▸ **Page extract**
========================

This is David’s situation, his condition. This is what he’s living in. When you live in this, sometimes it feels like there’s no way out of it. Exhaustion, isolation, and intimidation can be vicious. And David pours out his heart in a raw and emotional way here. And remember, this is a part of David’s prayer. This is what he told God. This is what he’s crying out to God. Remember, you’re not the audience of this psalm, God is. We’re just eavesdropping on David’s conversation.

But that should give us confidence. Because often we won’t say things like this out loud. When somebody asks you how you’re doing, you’re not gonna sound like this. You say, I’m doing all right. I’m fine. But inside you might be feeling these verses. You might be right where David is. And just like David, we can bring these things to God and we can be real with God because God knows our heart anyway. This is David’s trouble in all of its severity and sadness and awfulness.

========================

▸ **Listed records**

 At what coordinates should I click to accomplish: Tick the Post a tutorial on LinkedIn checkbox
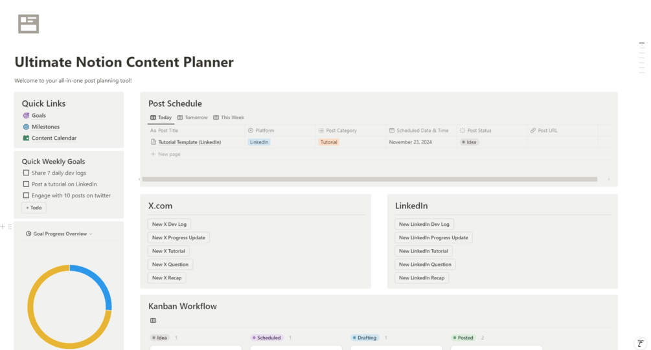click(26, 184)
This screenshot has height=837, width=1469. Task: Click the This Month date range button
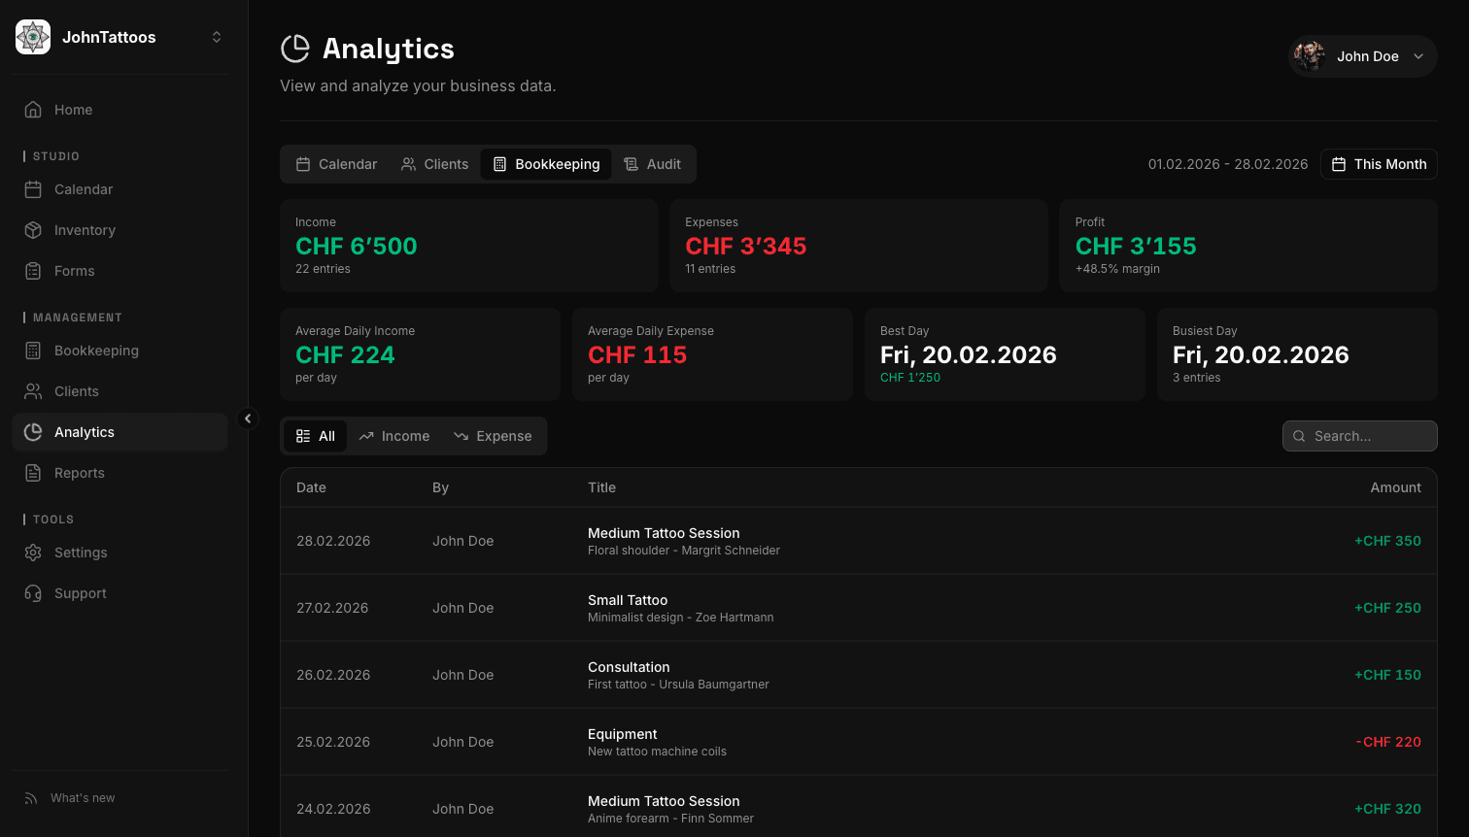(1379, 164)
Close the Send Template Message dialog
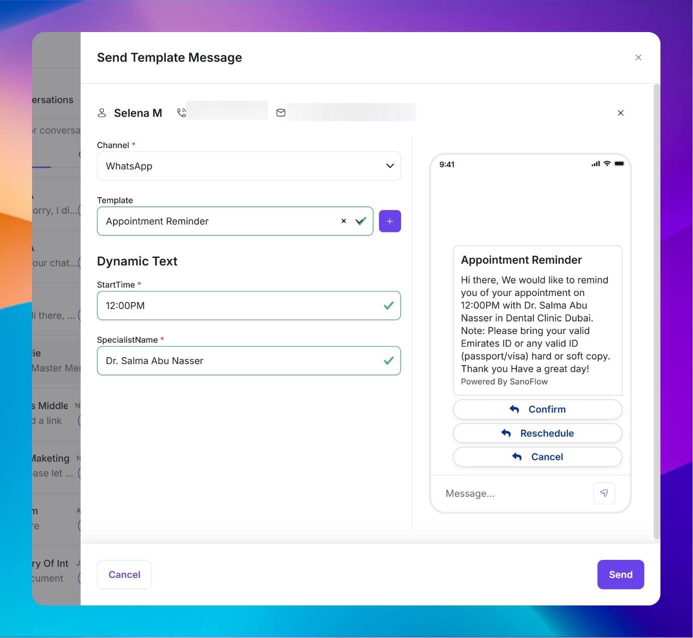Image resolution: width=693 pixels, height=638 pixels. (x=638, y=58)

========================

▸ **Written problem 1**
Give back the part of the sermon passage that begins at the words "This is David’s situation, his" and stops after "on David’s conversation.", word for word.
▸ **Written problem 2**
Summarize the sermon passage in two sentences.
None of the items are needed here.

▸ **Final result 1**
This is David’s situation, his condition. This is what he’s living in. When you live in this, sometimes it feels like there’s no way out of it. Exhaustion, isolation, and intimidation can be vicious. And David pours out his heart in a raw and emotional way here. And remember, this is a part of David’s prayer. This is what he told God. This is what he’s crying out to God. Remember, you’re not the audience of this psalm, God is. We’re just eavesdropping on David’s conversation.

▸ **Final result 2**
Worn down by exhaustion, isolation, and intimidation, David pours out his heart to God in a raw, emotional prayer, and God, not the reader, is the psalm's audience. People often say they are fine while feeling what these verses express, but like David they can be real with God because God knows their hearts anyway.